§ **PROBLEM REQUIREMENTS**:
Reproduce the rows word for word, beginning with the row that contains "Select the 亚马逊物流" and ending with the row that contains "will [x=914, y=10].", including both of those rows.

§ **AVAILABLE RECORDS**:

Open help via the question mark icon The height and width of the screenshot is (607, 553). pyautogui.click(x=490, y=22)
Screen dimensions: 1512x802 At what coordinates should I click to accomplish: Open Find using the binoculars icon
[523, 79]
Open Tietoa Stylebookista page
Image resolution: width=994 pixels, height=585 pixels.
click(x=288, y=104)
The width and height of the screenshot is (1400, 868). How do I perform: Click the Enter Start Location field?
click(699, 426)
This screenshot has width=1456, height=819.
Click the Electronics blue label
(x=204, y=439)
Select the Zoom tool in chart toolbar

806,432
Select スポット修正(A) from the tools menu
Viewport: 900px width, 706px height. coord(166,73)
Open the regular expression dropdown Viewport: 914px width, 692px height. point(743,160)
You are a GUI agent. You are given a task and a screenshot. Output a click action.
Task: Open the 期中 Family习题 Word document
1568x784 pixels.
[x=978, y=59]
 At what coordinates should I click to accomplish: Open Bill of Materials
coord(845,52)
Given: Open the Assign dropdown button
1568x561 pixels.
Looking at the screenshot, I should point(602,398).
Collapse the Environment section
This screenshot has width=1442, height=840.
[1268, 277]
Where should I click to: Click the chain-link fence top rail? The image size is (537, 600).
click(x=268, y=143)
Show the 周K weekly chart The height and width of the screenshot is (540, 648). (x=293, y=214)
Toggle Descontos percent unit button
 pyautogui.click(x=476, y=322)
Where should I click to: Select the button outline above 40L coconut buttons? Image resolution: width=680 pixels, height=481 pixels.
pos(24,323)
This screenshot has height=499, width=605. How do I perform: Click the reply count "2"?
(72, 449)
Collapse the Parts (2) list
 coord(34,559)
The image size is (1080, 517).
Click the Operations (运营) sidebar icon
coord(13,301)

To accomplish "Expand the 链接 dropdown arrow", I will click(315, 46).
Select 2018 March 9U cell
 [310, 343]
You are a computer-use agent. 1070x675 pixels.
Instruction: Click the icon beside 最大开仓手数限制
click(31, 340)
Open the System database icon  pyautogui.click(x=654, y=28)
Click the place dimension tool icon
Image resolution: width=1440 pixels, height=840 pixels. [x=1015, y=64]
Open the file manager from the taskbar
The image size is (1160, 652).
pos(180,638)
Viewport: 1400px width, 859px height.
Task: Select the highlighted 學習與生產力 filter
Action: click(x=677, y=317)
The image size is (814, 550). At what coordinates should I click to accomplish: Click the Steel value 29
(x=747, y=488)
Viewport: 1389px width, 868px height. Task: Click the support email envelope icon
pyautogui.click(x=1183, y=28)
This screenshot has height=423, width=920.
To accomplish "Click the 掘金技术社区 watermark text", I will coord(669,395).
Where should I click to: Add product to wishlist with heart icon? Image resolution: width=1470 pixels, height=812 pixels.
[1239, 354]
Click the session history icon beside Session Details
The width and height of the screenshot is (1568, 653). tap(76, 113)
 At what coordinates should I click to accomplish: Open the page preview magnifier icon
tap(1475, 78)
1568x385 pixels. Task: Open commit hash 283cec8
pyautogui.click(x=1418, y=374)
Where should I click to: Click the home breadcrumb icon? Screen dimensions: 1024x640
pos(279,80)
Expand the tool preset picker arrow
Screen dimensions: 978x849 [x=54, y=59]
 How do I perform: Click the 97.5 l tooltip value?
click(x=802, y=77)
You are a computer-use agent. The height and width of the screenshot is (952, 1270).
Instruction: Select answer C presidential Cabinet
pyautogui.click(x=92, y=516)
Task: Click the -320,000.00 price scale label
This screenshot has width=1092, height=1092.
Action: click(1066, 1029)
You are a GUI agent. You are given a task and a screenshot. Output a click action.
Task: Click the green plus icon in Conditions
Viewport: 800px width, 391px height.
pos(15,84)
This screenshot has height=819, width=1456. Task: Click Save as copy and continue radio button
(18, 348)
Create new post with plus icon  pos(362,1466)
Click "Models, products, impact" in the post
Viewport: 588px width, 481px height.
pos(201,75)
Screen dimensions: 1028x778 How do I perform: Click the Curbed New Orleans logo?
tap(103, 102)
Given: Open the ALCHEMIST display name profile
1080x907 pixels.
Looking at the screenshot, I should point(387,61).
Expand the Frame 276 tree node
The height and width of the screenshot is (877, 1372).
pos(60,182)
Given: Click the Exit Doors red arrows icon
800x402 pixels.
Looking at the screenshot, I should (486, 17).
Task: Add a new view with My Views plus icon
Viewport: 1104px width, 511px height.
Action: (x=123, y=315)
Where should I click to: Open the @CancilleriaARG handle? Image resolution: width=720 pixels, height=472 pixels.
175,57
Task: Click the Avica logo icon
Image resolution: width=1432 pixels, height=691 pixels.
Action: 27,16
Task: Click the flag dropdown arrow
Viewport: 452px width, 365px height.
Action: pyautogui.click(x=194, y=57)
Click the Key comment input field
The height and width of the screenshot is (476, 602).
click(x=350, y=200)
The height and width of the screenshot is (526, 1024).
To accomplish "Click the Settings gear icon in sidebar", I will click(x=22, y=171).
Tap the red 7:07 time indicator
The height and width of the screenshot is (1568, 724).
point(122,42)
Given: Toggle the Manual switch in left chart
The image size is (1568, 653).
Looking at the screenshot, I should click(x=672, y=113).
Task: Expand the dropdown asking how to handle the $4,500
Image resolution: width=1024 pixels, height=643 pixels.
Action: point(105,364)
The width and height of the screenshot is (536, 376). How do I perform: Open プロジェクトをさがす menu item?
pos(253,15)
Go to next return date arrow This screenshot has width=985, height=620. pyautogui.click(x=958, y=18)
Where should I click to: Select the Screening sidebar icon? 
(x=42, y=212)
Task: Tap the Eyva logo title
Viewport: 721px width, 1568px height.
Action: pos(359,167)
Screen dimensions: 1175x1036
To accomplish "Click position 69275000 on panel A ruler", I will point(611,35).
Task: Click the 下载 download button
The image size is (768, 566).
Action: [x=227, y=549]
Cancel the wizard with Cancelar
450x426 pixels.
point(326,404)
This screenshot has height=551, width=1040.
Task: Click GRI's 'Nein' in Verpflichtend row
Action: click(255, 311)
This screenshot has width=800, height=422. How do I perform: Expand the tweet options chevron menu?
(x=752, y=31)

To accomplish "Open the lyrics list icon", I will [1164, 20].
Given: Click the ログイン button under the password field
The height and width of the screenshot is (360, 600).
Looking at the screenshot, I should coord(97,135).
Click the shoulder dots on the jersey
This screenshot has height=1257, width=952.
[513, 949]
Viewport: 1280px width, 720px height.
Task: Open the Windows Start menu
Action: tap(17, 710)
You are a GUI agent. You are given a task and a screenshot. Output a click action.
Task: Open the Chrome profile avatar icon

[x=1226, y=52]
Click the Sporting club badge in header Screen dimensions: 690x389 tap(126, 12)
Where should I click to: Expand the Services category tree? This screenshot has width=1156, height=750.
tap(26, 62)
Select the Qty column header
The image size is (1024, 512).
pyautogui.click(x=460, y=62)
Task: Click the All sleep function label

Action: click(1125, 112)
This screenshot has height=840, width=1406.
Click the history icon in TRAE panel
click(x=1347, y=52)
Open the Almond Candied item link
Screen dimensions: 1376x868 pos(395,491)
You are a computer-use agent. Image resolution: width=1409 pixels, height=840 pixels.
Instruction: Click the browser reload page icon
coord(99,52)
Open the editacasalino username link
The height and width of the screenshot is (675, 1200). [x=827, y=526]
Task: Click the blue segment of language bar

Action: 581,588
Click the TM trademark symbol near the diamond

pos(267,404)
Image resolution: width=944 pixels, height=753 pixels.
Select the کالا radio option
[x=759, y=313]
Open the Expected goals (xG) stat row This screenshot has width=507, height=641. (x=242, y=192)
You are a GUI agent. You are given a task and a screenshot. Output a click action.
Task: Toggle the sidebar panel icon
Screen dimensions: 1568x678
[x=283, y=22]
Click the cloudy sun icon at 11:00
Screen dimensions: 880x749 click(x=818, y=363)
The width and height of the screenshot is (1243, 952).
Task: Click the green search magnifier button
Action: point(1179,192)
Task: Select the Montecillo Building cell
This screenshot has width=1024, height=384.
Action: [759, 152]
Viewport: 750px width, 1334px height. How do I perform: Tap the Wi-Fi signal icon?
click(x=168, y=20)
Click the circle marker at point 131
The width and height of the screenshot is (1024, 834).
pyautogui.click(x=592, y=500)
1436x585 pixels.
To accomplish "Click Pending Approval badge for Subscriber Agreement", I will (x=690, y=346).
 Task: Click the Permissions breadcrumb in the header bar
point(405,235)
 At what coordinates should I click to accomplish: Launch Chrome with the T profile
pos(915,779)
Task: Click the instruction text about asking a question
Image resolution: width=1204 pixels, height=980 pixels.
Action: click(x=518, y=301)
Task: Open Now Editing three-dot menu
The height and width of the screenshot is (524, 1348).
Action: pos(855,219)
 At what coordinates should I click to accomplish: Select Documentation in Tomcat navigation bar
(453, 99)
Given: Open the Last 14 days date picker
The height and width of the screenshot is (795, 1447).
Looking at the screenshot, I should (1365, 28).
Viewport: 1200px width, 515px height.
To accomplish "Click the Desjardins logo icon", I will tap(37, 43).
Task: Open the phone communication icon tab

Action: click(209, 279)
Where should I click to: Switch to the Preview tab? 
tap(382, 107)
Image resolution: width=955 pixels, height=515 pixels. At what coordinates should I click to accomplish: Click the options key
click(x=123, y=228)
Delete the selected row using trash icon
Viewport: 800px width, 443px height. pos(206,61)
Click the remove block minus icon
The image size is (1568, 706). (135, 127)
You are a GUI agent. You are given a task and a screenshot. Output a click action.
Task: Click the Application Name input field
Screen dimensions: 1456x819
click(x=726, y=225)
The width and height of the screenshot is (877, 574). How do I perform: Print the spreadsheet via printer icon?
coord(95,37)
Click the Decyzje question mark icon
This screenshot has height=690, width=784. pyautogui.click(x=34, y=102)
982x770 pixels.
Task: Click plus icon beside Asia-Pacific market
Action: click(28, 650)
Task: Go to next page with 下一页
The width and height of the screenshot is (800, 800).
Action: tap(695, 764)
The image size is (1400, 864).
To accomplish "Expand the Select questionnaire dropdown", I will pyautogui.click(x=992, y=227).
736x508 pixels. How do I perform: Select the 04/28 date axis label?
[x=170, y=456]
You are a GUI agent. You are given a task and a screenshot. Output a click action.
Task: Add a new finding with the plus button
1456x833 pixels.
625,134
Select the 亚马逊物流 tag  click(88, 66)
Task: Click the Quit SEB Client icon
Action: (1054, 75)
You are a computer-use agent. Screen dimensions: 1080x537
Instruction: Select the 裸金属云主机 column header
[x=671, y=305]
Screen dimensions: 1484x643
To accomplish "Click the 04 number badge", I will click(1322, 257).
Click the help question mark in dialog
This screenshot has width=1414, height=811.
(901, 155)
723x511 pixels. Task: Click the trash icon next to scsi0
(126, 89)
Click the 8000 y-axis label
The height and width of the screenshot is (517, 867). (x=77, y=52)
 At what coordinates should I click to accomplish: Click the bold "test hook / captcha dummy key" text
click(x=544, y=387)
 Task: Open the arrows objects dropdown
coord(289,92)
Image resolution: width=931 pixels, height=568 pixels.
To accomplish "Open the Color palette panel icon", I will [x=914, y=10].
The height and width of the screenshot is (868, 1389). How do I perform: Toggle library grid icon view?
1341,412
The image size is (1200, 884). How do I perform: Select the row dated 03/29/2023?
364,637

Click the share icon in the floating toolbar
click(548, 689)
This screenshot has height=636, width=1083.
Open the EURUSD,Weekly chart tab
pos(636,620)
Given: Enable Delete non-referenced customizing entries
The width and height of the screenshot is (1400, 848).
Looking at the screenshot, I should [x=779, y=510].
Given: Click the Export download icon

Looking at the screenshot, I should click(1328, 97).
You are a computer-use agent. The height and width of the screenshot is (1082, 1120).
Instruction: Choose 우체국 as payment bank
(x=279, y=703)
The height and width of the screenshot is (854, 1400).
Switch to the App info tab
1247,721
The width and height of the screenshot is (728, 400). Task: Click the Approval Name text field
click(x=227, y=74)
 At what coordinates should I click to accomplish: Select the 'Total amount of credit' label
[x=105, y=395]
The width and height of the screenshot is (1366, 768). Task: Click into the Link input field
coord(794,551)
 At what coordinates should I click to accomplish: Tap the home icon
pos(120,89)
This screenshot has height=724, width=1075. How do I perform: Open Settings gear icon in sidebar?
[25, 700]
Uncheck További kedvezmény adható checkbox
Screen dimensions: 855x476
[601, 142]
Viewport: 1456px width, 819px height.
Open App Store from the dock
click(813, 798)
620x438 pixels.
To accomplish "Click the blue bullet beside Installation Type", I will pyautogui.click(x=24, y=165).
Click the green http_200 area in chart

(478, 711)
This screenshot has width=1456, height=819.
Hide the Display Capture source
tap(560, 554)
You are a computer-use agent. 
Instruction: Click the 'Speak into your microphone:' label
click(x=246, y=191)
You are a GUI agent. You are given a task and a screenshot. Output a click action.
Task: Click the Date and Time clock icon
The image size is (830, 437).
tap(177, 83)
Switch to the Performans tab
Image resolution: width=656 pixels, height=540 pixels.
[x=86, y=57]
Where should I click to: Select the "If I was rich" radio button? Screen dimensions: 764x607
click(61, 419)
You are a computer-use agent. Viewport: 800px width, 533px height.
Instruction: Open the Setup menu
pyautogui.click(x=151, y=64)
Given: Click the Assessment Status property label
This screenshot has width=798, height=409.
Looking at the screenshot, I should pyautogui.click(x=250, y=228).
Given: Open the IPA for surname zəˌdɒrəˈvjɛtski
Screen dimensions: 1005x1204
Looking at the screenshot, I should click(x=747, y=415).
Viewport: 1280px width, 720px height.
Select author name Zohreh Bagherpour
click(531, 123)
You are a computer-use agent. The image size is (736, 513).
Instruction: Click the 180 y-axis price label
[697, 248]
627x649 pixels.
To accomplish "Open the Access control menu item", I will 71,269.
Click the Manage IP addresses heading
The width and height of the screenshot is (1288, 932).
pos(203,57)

§ **RESPONSE FOR THIS EXERCISE**:
Select the 亚马逊物流 tag  click(88, 66)
Task: Click the Quit SEB Client icon
Action: (1054, 75)
You are a computer-use agent. Screen dimensions: 1080x537
Instruction: Select the 裸金属云主机 column header
[x=671, y=305]
Screen dimensions: 1484x643
To accomplish "Click the 04 number badge", I will click(1322, 257).
Click the help question mark in dialog
This screenshot has width=1414, height=811.
(901, 155)
723x511 pixels. Task: Click the trash icon next to scsi0
(126, 89)
Click the 8000 y-axis label
The height and width of the screenshot is (517, 867). (x=77, y=52)
 At what coordinates should I click to accomplish: Click the bold "test hook / captcha dummy key" text
click(x=544, y=387)
 Task: Open the arrows objects dropdown
coord(289,92)
Image resolution: width=931 pixels, height=568 pixels.
To accomplish "Open the Color palette panel icon", I will [x=914, y=10].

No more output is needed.